Class TextNormalize

java.lang.Object
org.apache.pdfbox.util.TextNormalize

public class TextNormalize extends Object
This class allows a caller to normalize text in various ways. It will load the ICU4J jar file if it is defined on the classpath.
Author:
Brian Carrier
  • Constructor Details

    • TextNormalize

      public TextNormalize(String encoding)
      Parameters:
      encoding - The Encoding that the text will eventually be written as (or null)
  • Method Details

    • makeLineLogicalOrder

      public String makeLineLogicalOrder(String str, boolean isRtlDominant)
      Deprecated.
      isn't used anymore
      Takes a line of text in presentation order and converts it to logical order. For most text other than Arabic and Hebrew, the presentation and logical orders are the same. However, for Arabic and Hebrew, they are different and if the text involves both RTL and LTR text then the Unicode BIDI algorithm must be used to determine how to map between them.
      Parameters:
      str - Presentation form of line to convert (i.e. left most char is first char)
      isRtlDominant - true if the PAGE has a dominant right to left ordering
      Returns:
      Logical form of string (or original string if ICU4J library is not on classpath)
    • normalizePres

      public String normalizePres(String str)
      Normalize the presentation forms of characters in the string.

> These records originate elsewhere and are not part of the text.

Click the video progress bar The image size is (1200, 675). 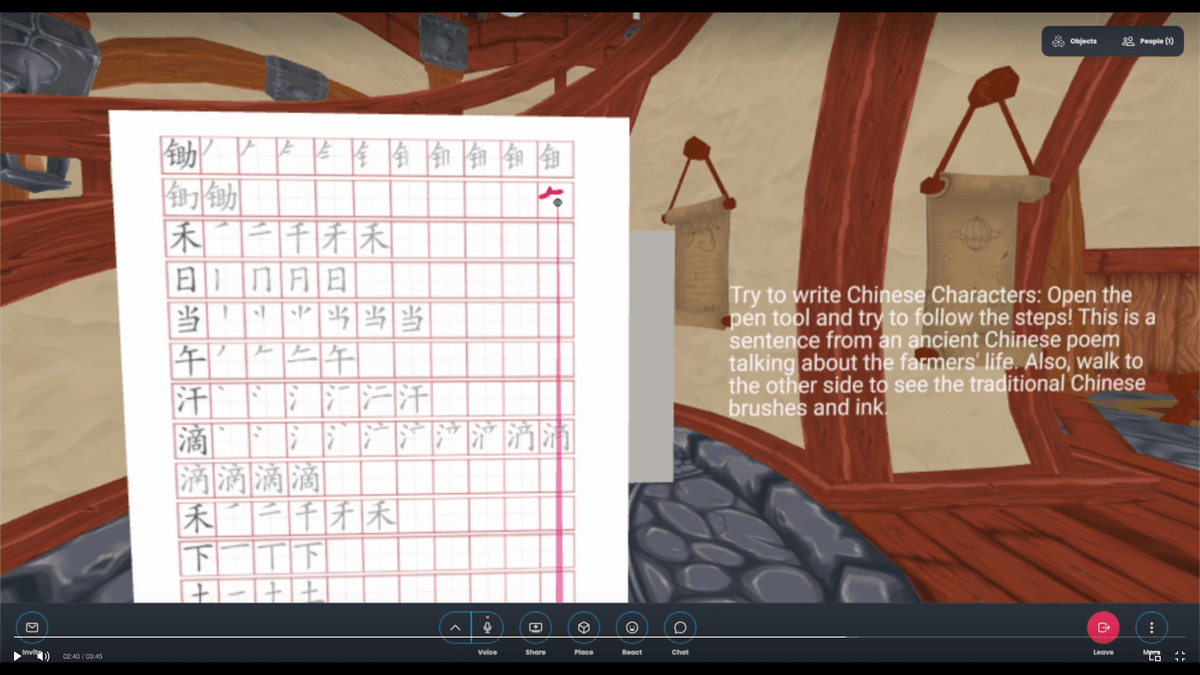point(600,637)
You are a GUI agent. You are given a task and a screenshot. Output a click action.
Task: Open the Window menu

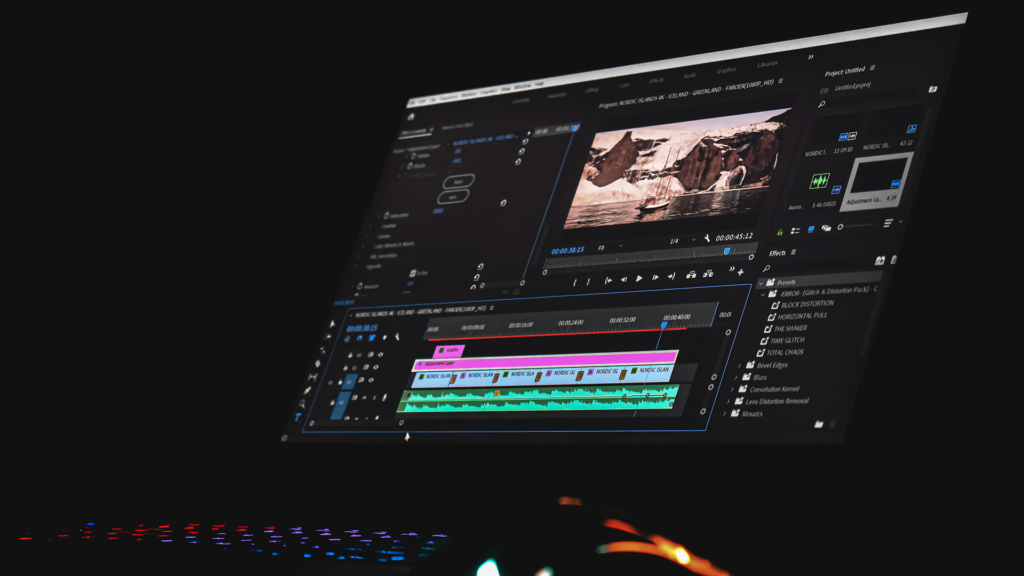[521, 88]
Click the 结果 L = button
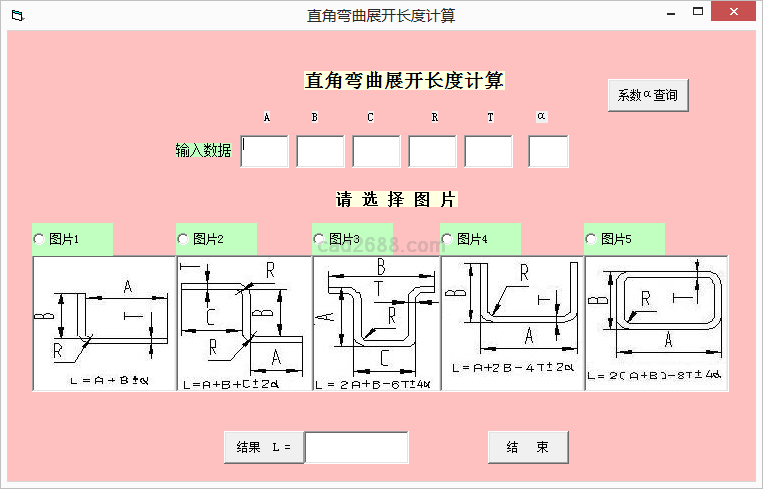The height and width of the screenshot is (489, 763). pos(264,447)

For example, convert the single "fi" ligature to "f" and "i".
      Parameters:
      str - String to normalize
      Returns:
      Normalized string (or original string if ICU4J library is not on classpath)
    • normalizeDiac

      public String normalizeDiac(String str)
      Normalize the diacritic, for example, convert non-combining diacritic characters to their combining counterparts.
      Parameters:
      str - String to normalize
      Returns:
      Normalized string (or original string if ICU4J library is not on classpath)